Toyota Warns of Chinese Threat
It's China's auto industry, not more established competitors, that is setting the bar for Toyota Motor Corp.'s next round of cost-cutting and efficiency improvements, says Kosuke Shiramizu, executive vice president-Manufacturing and Quality Management. In a wide-ranging interview at Toyota City, the 62-year-old executive charged with carrying on the legacy of Toyota Production System founder Taiichi
June 1, 2002
It's China's auto industry, not more established competitors, that is setting the bar for Toyota Motor Corp.'s next round of cost-cutting and efficiency improvements, says Kosuke Shiramizu, executive vice president-Manufacturing and Quality Management.
In a wide-ranging interview at Toyota City, the 62-year-old executive — charged with carrying on the legacy of Toyota Production System founder Taiichi Ohno — warns of the impending threat from China.
“The question facing us is how to compete with a country whose labor costs are currently one-twentieth or one-thirtieth those of Japan,” he says, adding that China will become a force to be reckoned with in less than five years. “If we look at home appliances and consumer electronics — including refrigerators, cameras and televisions — China is already the world's largest producer.

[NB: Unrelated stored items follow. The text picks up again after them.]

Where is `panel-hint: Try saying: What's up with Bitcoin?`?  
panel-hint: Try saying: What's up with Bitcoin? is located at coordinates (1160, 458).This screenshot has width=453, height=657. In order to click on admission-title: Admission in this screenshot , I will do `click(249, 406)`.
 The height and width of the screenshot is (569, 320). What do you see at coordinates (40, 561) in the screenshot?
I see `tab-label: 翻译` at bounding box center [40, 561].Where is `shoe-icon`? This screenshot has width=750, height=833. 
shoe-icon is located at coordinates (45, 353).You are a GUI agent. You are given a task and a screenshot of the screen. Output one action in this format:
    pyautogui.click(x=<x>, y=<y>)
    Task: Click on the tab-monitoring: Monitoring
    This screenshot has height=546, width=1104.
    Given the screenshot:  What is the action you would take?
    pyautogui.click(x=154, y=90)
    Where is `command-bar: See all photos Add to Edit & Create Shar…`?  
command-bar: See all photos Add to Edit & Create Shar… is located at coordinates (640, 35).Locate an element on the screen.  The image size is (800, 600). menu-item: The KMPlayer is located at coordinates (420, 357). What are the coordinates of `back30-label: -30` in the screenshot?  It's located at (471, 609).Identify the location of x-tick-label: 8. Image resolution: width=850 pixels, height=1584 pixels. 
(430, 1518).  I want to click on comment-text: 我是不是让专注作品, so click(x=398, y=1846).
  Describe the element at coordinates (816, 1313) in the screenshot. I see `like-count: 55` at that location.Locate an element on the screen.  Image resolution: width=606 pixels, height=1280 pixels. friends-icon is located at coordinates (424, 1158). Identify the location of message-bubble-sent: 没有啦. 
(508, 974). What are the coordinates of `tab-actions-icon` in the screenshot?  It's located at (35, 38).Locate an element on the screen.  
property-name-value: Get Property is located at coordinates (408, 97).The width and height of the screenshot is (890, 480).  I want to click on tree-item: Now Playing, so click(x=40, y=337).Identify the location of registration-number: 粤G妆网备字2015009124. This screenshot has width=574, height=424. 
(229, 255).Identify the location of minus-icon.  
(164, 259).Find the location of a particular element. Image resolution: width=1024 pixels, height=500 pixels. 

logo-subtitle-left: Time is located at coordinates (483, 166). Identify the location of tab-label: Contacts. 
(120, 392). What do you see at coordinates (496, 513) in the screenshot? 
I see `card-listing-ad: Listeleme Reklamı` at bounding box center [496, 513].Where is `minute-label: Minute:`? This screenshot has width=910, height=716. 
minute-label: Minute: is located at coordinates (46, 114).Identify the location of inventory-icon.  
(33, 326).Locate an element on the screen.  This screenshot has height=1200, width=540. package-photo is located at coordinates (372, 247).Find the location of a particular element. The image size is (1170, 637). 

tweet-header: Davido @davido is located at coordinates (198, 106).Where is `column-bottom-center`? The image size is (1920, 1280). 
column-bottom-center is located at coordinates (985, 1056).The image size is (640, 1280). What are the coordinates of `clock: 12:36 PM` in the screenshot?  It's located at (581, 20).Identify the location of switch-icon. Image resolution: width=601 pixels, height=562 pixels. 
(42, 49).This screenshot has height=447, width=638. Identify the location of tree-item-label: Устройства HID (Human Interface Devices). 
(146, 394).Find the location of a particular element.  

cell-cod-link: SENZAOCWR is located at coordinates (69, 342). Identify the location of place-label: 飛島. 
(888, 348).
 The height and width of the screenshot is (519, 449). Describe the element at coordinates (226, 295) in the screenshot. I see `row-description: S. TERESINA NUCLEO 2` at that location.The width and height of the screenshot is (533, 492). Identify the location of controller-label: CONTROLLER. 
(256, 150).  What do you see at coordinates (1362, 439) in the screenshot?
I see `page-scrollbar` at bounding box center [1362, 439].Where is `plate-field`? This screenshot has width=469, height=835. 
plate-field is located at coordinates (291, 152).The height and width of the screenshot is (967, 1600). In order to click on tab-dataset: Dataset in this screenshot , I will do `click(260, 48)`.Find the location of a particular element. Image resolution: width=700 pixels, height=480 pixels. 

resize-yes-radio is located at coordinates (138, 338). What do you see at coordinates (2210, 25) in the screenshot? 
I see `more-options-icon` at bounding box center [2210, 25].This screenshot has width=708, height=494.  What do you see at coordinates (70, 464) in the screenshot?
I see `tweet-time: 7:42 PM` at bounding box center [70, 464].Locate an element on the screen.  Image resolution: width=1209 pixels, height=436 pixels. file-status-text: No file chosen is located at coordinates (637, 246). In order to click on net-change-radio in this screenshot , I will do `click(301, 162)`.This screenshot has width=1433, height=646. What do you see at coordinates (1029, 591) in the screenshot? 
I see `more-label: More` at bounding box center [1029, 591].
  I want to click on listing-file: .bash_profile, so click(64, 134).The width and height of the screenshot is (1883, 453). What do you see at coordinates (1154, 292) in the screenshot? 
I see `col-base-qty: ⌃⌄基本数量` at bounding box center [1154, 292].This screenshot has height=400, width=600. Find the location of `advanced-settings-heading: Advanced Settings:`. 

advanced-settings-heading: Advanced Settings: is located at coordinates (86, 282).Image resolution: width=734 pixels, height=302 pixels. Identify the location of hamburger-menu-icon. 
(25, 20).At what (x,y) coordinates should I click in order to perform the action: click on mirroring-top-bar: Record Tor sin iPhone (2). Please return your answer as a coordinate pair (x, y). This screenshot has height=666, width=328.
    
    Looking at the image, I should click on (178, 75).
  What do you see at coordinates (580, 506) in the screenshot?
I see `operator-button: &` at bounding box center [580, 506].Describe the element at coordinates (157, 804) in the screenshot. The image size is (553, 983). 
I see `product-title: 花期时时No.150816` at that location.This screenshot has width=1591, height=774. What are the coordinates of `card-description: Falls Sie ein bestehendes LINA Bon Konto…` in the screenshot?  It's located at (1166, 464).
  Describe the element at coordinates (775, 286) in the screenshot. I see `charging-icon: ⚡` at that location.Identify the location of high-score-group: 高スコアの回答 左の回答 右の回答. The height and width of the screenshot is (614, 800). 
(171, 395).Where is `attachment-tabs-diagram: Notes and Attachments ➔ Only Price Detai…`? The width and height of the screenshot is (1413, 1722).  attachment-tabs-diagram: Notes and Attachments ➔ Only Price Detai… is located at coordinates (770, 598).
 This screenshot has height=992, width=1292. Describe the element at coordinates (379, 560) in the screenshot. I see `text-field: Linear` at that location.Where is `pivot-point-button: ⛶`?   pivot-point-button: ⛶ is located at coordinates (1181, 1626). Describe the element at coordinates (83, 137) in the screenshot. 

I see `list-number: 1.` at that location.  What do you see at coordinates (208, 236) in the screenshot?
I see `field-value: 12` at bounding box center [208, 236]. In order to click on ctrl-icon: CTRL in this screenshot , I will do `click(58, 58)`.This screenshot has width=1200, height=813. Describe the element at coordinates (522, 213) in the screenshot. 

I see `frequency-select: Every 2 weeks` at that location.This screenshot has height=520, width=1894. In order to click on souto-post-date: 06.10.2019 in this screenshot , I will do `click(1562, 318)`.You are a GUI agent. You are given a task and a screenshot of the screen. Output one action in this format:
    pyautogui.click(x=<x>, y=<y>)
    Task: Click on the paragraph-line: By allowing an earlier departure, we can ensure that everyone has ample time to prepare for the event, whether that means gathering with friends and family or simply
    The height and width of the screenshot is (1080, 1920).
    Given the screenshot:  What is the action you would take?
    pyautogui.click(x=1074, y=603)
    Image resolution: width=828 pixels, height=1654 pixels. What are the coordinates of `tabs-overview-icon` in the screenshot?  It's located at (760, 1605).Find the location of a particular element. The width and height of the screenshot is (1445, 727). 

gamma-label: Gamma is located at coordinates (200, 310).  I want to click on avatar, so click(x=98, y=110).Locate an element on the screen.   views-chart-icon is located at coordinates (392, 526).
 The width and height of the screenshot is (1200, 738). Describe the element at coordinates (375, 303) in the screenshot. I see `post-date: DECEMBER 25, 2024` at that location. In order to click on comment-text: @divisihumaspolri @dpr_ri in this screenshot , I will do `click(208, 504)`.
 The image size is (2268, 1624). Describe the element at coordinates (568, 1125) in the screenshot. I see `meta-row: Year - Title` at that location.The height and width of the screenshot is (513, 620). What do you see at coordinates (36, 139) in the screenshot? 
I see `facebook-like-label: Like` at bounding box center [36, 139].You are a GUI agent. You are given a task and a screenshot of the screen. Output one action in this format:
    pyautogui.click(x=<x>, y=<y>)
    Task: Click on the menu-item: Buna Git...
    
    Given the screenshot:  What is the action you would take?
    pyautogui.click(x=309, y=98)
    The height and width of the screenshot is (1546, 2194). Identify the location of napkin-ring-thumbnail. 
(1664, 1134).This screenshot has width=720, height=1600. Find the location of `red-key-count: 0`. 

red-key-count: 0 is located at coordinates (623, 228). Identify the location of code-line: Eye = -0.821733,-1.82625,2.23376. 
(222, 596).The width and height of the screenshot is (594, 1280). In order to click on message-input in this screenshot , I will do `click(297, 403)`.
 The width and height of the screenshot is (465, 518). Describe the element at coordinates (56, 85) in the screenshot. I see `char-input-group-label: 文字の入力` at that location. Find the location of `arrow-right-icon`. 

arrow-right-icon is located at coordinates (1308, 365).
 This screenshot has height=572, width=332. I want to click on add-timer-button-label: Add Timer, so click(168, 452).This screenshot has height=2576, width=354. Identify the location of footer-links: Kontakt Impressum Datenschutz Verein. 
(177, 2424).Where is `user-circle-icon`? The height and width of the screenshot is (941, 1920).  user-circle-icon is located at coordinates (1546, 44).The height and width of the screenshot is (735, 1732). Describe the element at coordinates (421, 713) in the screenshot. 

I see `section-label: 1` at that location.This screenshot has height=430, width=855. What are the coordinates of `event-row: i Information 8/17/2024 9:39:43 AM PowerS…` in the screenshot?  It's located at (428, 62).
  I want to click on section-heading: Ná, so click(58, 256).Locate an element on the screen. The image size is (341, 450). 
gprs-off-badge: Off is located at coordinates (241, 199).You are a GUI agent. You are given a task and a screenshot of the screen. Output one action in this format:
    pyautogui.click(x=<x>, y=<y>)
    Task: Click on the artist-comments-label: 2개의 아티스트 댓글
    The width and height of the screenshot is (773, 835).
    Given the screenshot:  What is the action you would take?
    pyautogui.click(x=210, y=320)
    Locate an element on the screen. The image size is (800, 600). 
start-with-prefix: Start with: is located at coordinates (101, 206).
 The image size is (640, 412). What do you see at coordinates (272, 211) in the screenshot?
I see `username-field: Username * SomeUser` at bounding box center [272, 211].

And its trade surplus with the U.S. now exceeds that of Japan.
“It is just a matter of time before China becomes the world's largest producer of automobiles.”
To cope with China's emergence as an economic superpower, Shiramizu says Toyota must cut manufacturing and tooling costs in half within three years. Toyota is looking to trim fat from its raw materials and machining costs, particularly in powertrain manufacturing. New technology and production machinery will be required.
“If we could double machining speed — raising hourly output of forged parts to 1,500 or even 2,000, from current levels of 800 — that would contribute to reaching our productivity goals,” he says. “Another approach would be to machine 10 engine-block prototypes instead of 20. This would contribute to 50% savings.”
It's not enough to compete with other Japanese auto makers. “The issue foremost on our minds is how to compete against China from our base in Japan,” he says. “China is our big benchmark, and that's why we must double productivity.